**Task objective:** Render the material below as a JSON list of strings, one string per line and with blank lines left out. Start at the first line and go through the line containing "pyautogui.click(x=781, y=381)", including that line, and leave out everything after it.
** BEGIN **
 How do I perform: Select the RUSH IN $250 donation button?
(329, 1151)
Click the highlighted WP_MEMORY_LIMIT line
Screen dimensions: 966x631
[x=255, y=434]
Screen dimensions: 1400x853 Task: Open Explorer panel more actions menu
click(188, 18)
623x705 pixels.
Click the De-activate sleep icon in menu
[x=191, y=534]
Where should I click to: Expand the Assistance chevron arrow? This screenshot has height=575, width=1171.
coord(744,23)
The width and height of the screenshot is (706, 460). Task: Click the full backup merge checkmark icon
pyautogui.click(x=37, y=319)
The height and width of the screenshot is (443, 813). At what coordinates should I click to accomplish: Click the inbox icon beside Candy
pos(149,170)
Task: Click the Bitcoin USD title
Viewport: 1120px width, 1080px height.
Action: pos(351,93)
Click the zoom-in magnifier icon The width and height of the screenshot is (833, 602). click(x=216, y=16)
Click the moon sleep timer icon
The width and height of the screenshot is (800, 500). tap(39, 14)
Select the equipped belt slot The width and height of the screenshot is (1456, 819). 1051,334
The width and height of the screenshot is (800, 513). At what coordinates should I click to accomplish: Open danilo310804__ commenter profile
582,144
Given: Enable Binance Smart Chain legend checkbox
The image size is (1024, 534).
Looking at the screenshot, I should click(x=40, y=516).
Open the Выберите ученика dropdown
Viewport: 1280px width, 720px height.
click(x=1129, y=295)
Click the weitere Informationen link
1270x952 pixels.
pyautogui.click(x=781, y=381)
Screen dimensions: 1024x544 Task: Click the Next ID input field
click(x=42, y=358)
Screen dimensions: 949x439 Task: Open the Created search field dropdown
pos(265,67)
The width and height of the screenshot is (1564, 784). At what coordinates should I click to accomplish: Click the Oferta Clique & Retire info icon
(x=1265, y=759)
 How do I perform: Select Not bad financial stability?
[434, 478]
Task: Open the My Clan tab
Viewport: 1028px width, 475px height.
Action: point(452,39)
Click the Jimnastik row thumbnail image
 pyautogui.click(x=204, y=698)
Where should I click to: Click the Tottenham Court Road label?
** END **
**Solution for this task:**
[
  " How do I perform: Select the RUSH IN $250 donation button?",
  "(329, 1151)",
  "Click the highlighted WP_MEMORY_LIMIT line",
  "Screen dimensions: 966x631",
  "[x=255, y=434]",
  "Screen dimensions: 1400x853 Task: Open Explorer panel more actions menu",
  "click(188, 18)",
  "623x705 pixels.",
  "Click the De-activate sleep icon in menu",
  "[x=191, y=534]",
  "Where should I click to: Expand the Assistance chevron arrow? This screenshot has height=575, width=1171.",
  "coord(744,23)",
  "The width and height of the screenshot is (706, 460). Task: Click the full backup merge checkmark icon",
  "pyautogui.click(x=37, y=319)",
  "The height and width of the screenshot is (443, 813). At what coordinates should I click to accomplish: Click the inbox icon beside Candy",
  "pos(149,170)",
  "Task: Click the Bitcoin USD title",
  "Viewport: 1120px width, 1080px height.",
  "Action: pos(351,93)",
  "Click the zoom-in magnifier icon The width and height of the screenshot is (833, 602). click(x=216, y=16)",
  "Click the moon sleep timer icon",
  "The width and height of the screenshot is (800, 500). tap(39, 14)",
  "Select the equipped belt slot The width and height of the screenshot is (1456, 819). 1051,334",
  "The width and height of the screenshot is (800, 513). At what coordinates should I click to accomplish: Open danilo310804__ commenter profile",
  "582,144",
  "Given: Enable Binance Smart Chain legend checkbox",
  "The image size is (1024, 534).",
  "Looking at the screenshot, I should click(x=40, y=516).",
  "Open the Выберите ученика dropdown",
  "Viewport: 1280px width, 720px height.",
  "click(x=1129, y=295)",
  "Click the weitere Informationen link",
  "1270x952 pixels.",
  "pyautogui.click(x=781, y=381)"
]